(Records to use Opens)

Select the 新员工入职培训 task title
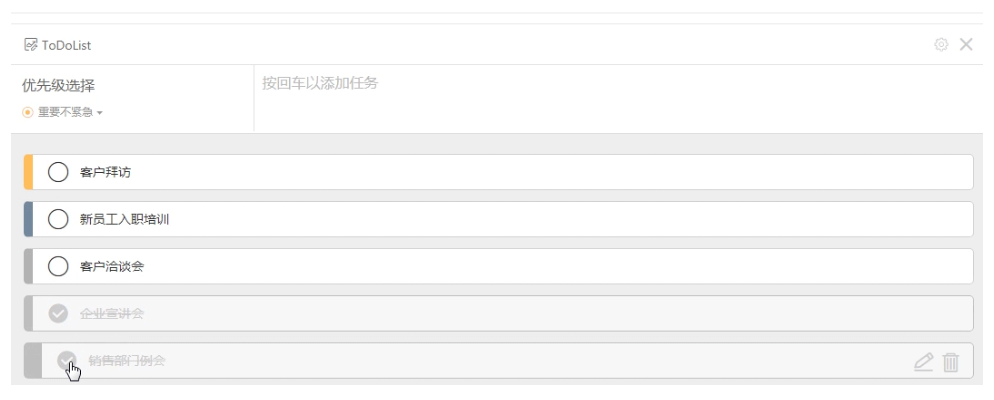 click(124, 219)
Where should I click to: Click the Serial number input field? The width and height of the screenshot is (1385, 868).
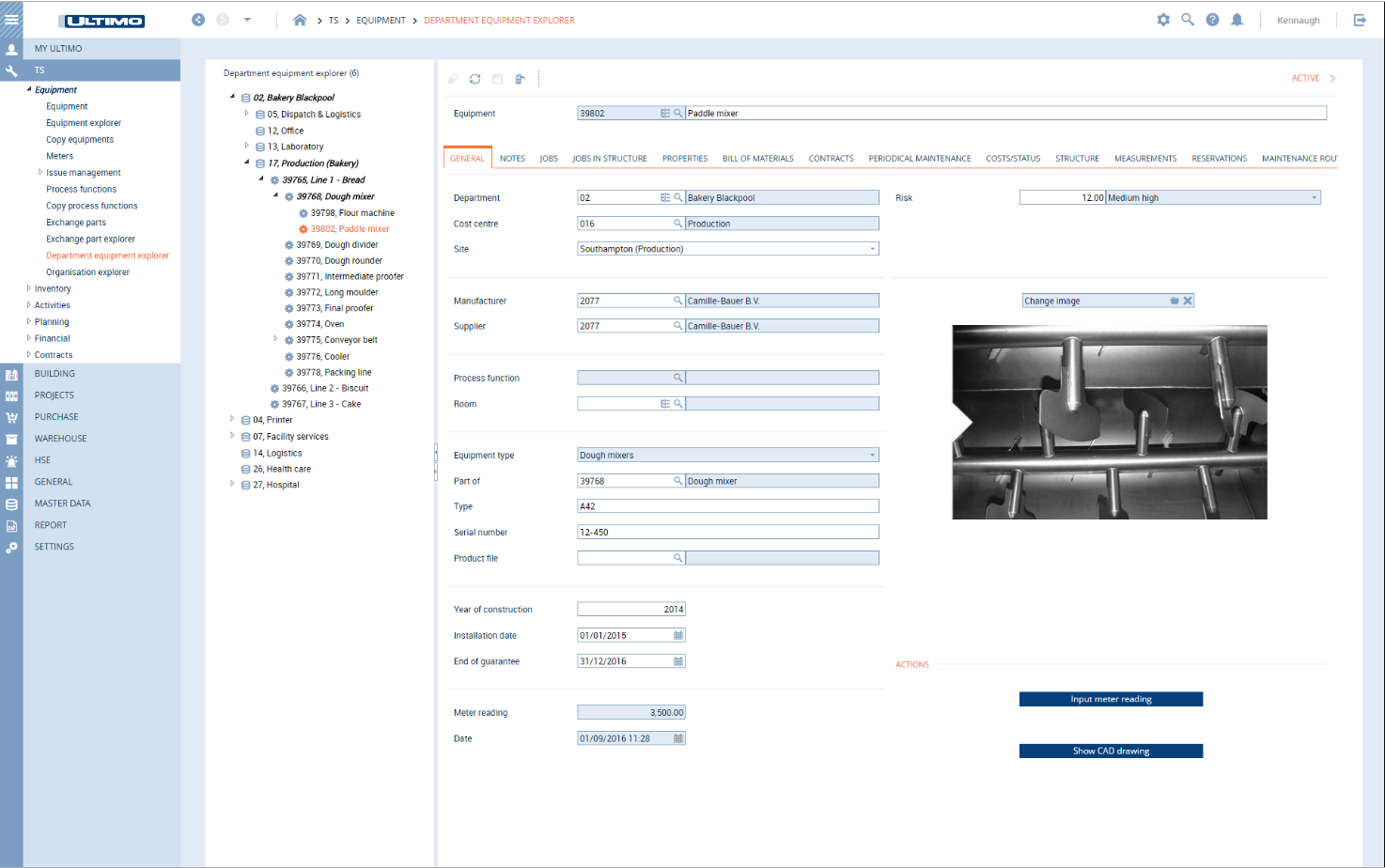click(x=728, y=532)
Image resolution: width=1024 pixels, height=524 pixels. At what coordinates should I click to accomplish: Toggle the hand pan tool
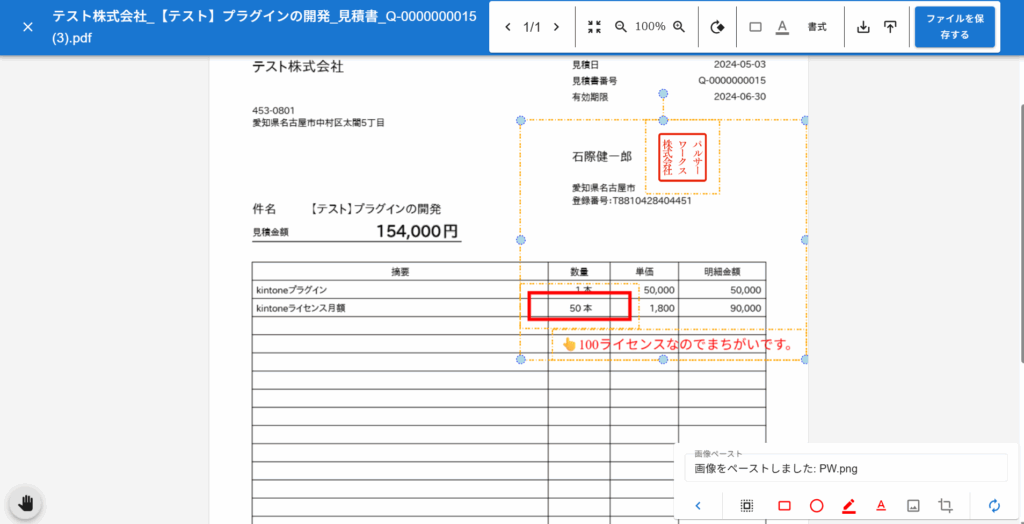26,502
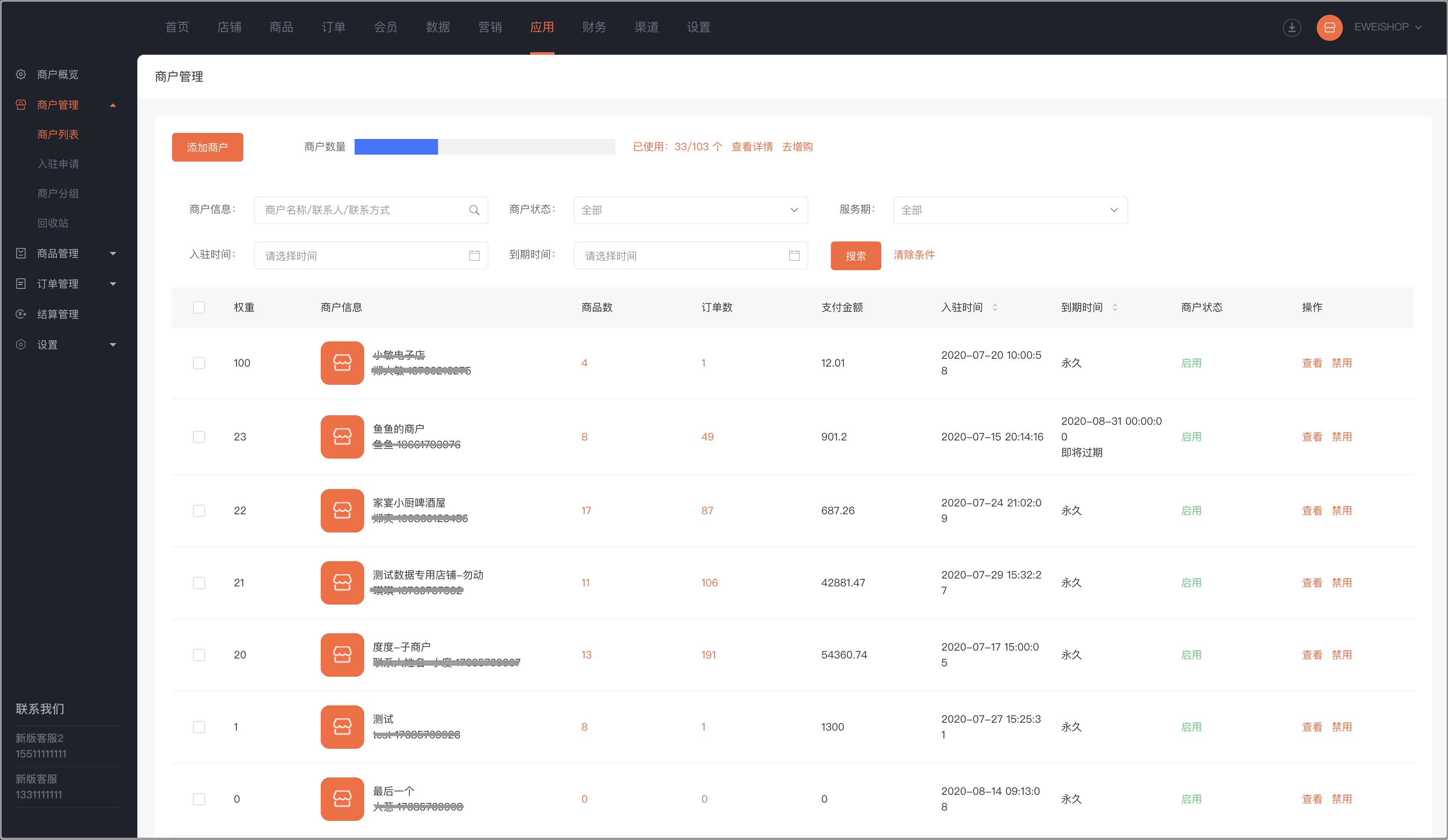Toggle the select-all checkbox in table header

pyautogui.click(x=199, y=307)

(Records to use Closes)

→ Work item
In the data, the line that contains "Where should I" begins the part to write out; restate it and each line after it word for word through the end, with no pictures.

→ Written answer
Where should I click to: Click the Serial number input field? The width and height of the screenshot is (1385, 868).
click(x=728, y=532)
Image resolution: width=1024 pixels, height=524 pixels. At what coordinates should I click to accomplish: Toggle the hand pan tool
26,502
Toggle the select-all checkbox in table header

pyautogui.click(x=199, y=307)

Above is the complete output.